SQL Performance, adding Indexes

To analyze the performance of our queries, we consider several different use cases.

The testing approach is as follows:

We first insert a large number of new records into the tables (around 1~2 million rows) so that using an index becomes meaningful and beneficial when applied correctly.

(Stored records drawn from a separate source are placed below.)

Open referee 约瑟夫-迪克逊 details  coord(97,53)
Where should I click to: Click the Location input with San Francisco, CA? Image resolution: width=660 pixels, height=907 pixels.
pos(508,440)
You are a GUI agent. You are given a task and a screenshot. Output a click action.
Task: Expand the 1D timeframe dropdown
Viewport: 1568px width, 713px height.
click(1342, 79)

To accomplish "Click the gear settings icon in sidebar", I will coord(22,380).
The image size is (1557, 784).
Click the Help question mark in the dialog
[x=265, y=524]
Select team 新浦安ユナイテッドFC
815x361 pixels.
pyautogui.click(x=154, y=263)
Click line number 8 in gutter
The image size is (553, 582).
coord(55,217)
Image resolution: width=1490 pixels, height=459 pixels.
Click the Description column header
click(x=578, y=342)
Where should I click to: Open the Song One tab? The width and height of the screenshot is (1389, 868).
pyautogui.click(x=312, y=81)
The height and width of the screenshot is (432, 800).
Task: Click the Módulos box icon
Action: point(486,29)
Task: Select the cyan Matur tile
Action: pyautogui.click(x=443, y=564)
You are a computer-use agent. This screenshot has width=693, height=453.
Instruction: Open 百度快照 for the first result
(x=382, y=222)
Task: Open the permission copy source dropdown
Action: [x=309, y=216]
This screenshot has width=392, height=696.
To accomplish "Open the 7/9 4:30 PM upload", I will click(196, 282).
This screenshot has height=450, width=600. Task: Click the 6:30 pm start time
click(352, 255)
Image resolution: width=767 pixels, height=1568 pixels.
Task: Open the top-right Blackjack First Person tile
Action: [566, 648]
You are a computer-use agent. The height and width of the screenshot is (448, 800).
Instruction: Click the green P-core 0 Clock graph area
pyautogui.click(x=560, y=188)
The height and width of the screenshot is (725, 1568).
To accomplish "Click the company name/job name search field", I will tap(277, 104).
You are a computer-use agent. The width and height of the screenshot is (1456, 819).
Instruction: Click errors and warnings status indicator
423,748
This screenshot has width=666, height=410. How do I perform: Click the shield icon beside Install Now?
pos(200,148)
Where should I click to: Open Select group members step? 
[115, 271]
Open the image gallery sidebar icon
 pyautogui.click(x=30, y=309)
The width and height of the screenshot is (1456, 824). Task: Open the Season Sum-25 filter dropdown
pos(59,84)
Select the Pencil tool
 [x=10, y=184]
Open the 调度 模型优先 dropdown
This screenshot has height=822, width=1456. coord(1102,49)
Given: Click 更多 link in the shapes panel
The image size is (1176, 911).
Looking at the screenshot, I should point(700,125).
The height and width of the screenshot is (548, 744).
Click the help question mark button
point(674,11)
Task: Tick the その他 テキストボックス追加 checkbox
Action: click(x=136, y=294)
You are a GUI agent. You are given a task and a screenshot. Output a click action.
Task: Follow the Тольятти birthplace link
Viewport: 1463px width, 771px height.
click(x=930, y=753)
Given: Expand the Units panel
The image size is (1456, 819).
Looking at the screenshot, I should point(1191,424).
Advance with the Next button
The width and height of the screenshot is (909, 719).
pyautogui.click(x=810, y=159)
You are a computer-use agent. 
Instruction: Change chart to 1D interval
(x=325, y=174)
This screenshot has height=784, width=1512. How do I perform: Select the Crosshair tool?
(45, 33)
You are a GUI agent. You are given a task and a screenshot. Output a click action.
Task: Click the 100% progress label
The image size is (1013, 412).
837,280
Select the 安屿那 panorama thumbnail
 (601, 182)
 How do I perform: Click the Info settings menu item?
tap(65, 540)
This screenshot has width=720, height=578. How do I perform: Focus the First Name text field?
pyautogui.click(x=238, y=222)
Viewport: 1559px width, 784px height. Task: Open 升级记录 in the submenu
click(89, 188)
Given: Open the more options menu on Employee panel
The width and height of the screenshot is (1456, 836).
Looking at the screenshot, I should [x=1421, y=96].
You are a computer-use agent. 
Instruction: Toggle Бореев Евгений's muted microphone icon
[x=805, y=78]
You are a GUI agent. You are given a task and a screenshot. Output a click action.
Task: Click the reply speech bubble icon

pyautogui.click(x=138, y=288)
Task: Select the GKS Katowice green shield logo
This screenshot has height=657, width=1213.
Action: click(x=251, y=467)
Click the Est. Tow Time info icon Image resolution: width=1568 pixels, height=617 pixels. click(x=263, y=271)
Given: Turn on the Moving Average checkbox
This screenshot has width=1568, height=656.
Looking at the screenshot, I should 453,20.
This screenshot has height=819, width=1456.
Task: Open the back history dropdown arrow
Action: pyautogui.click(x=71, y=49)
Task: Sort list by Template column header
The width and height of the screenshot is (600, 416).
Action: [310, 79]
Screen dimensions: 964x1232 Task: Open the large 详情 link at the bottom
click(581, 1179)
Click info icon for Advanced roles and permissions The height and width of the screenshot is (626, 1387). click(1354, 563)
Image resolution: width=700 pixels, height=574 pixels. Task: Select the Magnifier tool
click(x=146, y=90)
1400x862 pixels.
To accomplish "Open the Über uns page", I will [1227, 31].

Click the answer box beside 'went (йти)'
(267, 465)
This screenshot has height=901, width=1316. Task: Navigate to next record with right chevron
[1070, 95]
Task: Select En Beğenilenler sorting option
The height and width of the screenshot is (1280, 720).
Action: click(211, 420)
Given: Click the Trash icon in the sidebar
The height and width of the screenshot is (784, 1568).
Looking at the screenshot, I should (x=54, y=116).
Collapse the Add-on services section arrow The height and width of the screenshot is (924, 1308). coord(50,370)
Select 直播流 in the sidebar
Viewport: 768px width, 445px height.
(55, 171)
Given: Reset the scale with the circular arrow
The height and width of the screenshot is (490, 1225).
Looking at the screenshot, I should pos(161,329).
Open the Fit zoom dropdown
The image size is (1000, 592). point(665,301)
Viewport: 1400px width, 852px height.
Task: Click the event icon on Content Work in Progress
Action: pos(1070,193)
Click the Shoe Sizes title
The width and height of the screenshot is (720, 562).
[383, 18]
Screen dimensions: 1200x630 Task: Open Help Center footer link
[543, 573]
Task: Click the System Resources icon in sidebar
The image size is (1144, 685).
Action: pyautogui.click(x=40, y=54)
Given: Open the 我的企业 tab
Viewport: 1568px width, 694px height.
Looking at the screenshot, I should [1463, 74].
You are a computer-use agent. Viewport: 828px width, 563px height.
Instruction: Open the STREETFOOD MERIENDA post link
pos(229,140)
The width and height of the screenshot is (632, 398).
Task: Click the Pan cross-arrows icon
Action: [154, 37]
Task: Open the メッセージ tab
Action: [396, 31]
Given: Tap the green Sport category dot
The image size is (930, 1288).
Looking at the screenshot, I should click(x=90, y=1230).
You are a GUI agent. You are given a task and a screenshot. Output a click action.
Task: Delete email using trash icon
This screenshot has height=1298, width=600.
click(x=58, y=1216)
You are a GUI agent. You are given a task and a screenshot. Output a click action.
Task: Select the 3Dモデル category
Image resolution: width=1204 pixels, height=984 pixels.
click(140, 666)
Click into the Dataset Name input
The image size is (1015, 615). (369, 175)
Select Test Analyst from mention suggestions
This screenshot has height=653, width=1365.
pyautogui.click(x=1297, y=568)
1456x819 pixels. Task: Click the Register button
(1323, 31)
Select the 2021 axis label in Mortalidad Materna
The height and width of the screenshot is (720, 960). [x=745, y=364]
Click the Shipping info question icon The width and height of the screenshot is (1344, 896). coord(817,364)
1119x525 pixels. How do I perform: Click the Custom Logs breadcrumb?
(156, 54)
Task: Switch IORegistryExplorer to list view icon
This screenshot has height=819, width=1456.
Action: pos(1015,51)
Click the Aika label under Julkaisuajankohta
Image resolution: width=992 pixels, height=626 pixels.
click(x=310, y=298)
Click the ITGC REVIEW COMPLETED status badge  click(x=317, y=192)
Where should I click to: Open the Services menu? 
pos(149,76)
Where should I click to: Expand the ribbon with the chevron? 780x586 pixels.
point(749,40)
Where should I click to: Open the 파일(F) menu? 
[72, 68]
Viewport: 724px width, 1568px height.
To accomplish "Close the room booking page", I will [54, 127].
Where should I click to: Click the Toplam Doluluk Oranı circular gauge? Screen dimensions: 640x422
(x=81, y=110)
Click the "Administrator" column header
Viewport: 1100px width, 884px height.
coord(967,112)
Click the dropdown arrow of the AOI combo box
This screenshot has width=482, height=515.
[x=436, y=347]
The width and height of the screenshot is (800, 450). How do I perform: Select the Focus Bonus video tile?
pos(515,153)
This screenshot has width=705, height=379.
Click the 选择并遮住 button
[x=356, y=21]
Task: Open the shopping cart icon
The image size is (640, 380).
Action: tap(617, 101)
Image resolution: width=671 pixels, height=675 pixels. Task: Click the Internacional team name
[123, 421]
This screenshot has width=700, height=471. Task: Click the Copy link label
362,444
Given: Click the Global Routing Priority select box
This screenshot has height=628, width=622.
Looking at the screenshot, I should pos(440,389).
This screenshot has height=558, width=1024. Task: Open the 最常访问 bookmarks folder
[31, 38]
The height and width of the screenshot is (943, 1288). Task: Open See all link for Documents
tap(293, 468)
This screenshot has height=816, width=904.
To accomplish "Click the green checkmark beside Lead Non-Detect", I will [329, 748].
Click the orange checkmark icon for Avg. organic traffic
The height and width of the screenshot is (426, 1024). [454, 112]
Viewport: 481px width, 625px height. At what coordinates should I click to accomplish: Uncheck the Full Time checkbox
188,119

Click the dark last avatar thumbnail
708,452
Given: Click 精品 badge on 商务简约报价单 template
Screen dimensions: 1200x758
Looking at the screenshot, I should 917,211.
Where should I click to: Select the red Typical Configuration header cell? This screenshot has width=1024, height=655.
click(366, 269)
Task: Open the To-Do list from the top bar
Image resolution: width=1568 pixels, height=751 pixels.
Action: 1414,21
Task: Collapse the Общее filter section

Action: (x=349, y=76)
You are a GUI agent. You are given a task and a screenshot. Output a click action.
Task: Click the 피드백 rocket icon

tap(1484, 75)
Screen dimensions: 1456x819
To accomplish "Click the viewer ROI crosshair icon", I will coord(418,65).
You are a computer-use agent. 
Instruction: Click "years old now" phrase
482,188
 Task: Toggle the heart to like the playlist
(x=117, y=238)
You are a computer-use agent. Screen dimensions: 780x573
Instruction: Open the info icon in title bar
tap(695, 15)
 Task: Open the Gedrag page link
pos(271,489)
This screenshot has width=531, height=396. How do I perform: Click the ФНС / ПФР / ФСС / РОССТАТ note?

It is clear that for a table with only a small number of records, indexing would not provide a significant advantage.

Before creating the index, we execute the queries 10 times using EXPLAIN ANALYZE. We then calculate the average Execution Time and record the query plan, so we can later compare it with the new plan after the index is introduced.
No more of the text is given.